|
La signature d'un accord de cessez-le-feu
en avril 2002 a mis un terme à une guerre civile longue
de vingt-sept ans qui a fait un demi-million de morts et chassé
de leurs foyers quelque 4 millions d'habitants de l'Angola.
Aujourd'hui, des centaines de personnes émergent de
la brousse où elles s'étaient réfugiées
pour échapper à la violence. Elles ont survécu
dans le dénuement le plus complet, mais pour des milliers
d'autres, hélas, il n'y aura pas de retour.
Malgré la paix retrouvée,
les épreuves des Angolais sont loin d'être terminées.

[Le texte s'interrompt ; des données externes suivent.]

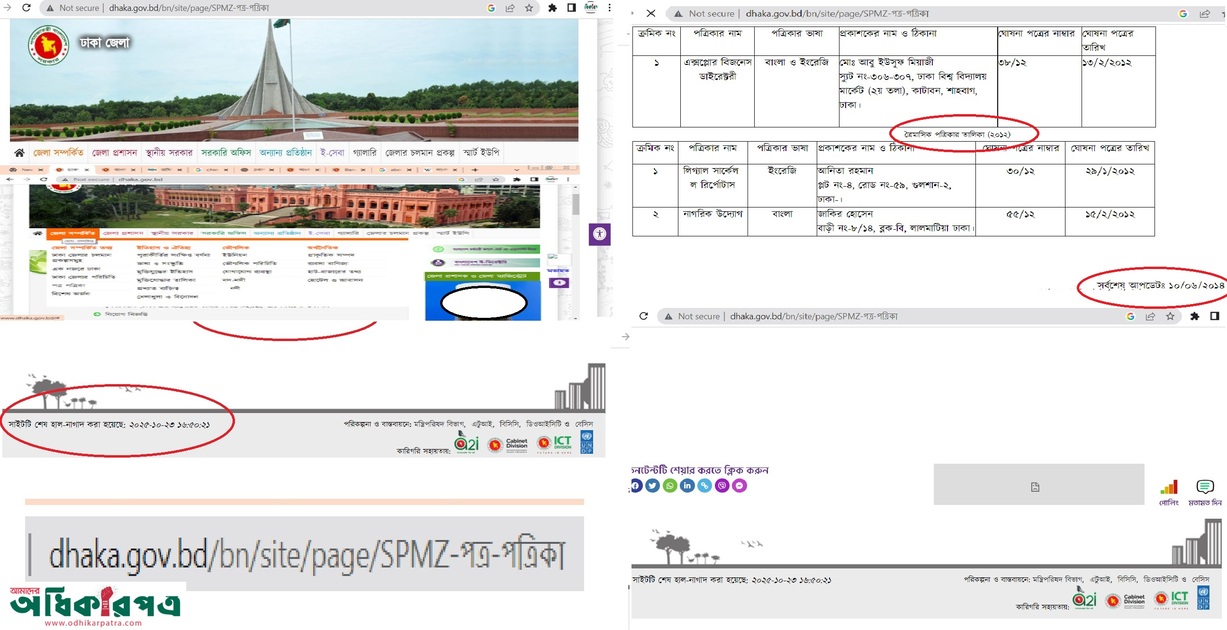Open the জেলা সম্পর্কিত menu
This screenshot has height=630, width=1227.
click(x=58, y=153)
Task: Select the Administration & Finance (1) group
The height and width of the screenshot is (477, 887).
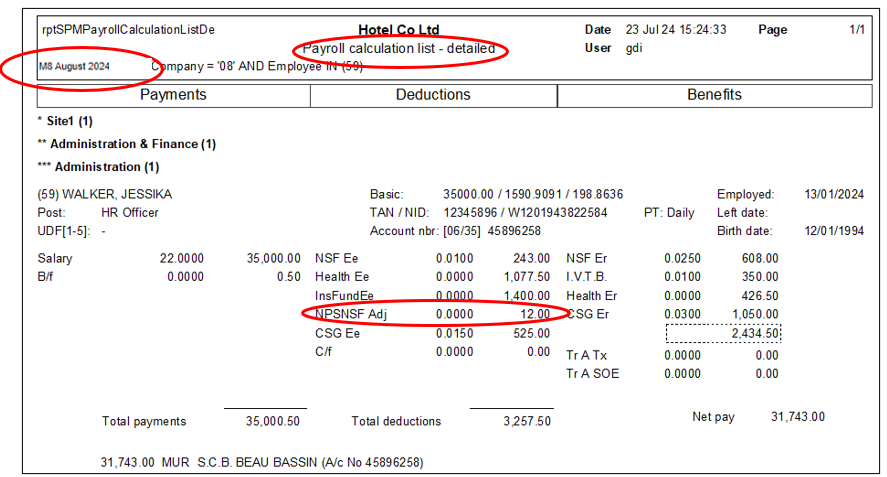Action: point(132,144)
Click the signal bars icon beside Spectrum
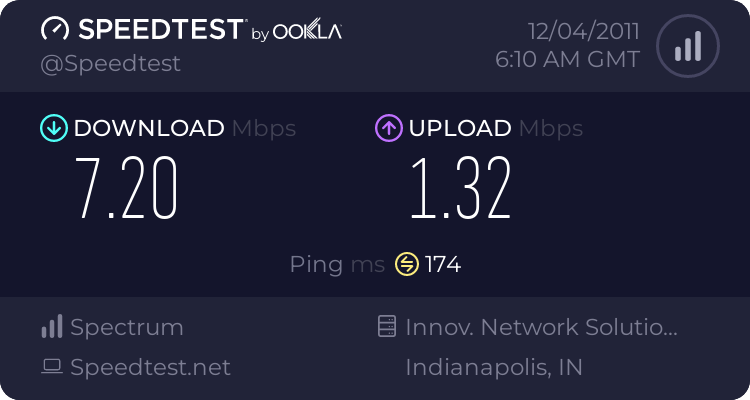This screenshot has width=750, height=400. point(52,327)
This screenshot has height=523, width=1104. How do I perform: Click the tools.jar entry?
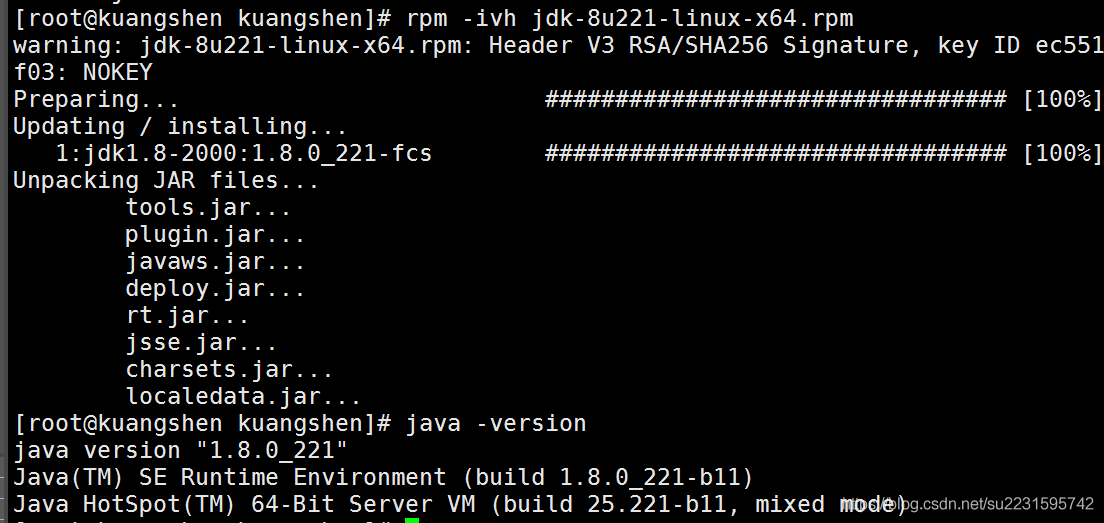[208, 207]
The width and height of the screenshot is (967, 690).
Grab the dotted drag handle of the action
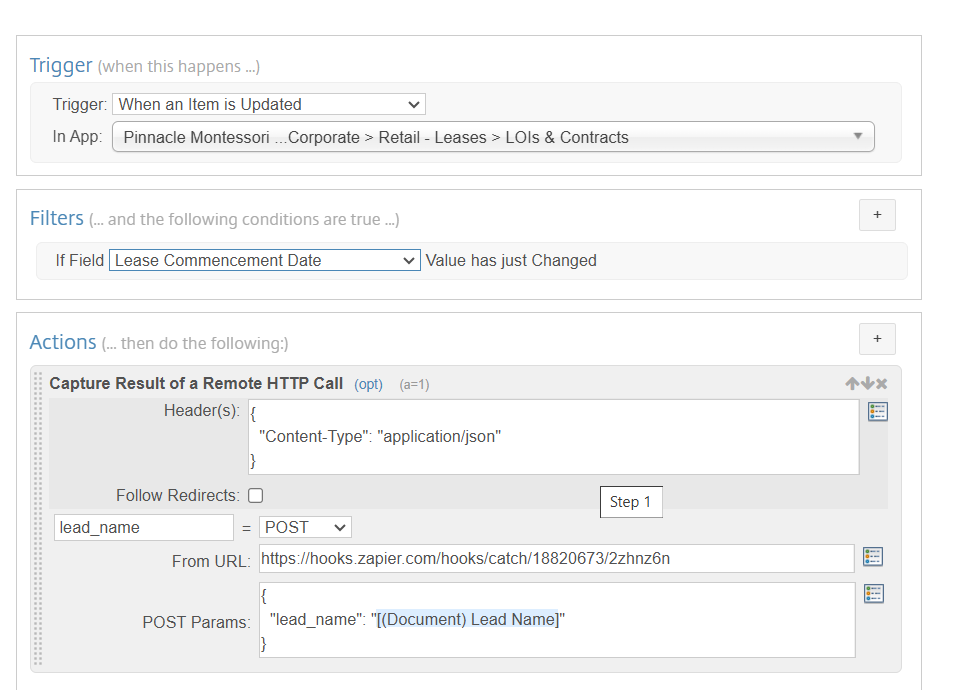tap(38, 519)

Selon les Nations unies, près d'un demi-million d'entre
eux souffrent de la faim et plus d'un million d'autres sont
entièrement dépendants de l'aide alimentaire.
Par ailleurs, un tiers environ des habitants ont perdu le
contact avec leurs proches.
L'énormité des besoins
a suscité une mobilisation humanitaire massive, rendue
plus urgente encore par le fait que le gouvernement n'assure
pas la moindre aide alimentaire. Heureusement, les conditions
de sécurité se sont suffisamment améliorées
pour permettre aux organismes d'assistance de se déployer
dans des régions jusqu'alors inaccessibles.
Pour le Mouvement, l'Angola représente
un formidable défi. Actuellement, l'accent est mis
sur le soutien à la Société nationale
de la Croix-Rouge, sur l'assistance médicale et sur
le rétablissement des liens familiaux. Le CICR, qui
assure la coordination des activités, la Croix-Rouge
angolaise et plusieurs Sociétés surs combinent
leurs efforts pour aider les communautés les plus vulnérables.